수문곡선의 감수부 특성을 고려한 기저유출 산정

  • Jung, Younghun (Institute of Environmental Research, Kangwon National University) ;
  • Lim, Kyoung Jae (Regional Infrastructure Engineering, Kangwon National University) ;
  • Kim, Hungsoo (Department of Civil Engineering, Inha university)
  • Received : 2014.03.21
  • Accepted : 2014.04.15
  • Published : 2014.05.31

Abstract

Recession of hydrograph gives a significant contribution to estimation of baseflow using rainfall-runoff models and baseflow separation methods, because recession affects baseflow. This study attempted to enhance the accuracy of streamflow predictions using a Soil and Water Assessment Tool (SWAT) model and to separate baseflow from the predicted streamflow.

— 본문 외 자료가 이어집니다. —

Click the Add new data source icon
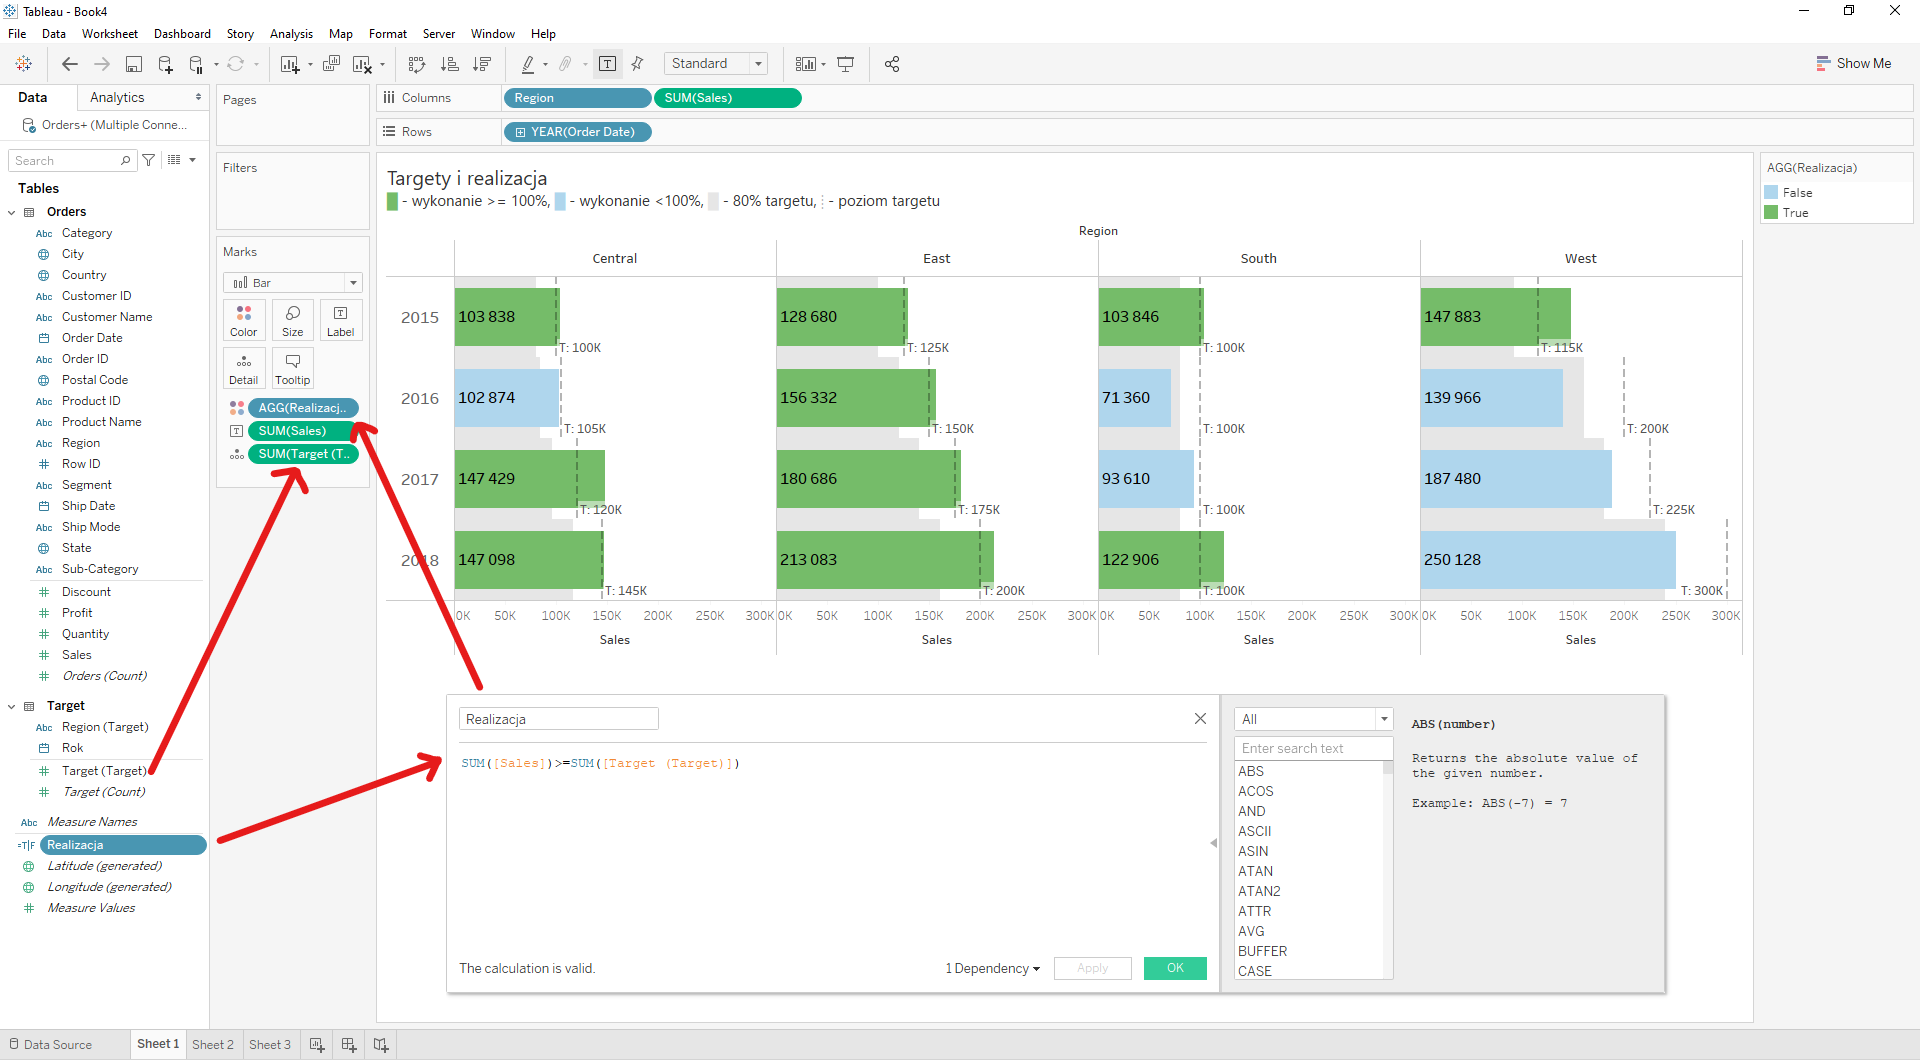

For this, this study used two scenarios: 1) to calibrate eleven parameters using an auto-calibration tool with the alpha factor obtained from RECESS (S1); and 2) to calibrate twelve SWAT parameters including alpha factor (one of SWAT parameters) using an auto-calibration tool (S2). Then, baseflow spearation from the predicted streamflow was conducted by using Web-based Hydrograph Analysis Tool (WHAT). The results show that there is no significant difference between Nash-Sutcliffe efficiency (NSE) values of S1 and S2 for calibrations to streamflow. However, calibrations to baseflow showed that NSEs are 0.777 for S1 and 0.844 for S2, which means a significant difference. Quantitatively compared to the observed streamflow, relative errors were 20.78 % for S1 and 6.59 % for S2. Finally, this study showed the importance of recession in baseflow separated from the predicted streamflow using a rainfall-runoff model.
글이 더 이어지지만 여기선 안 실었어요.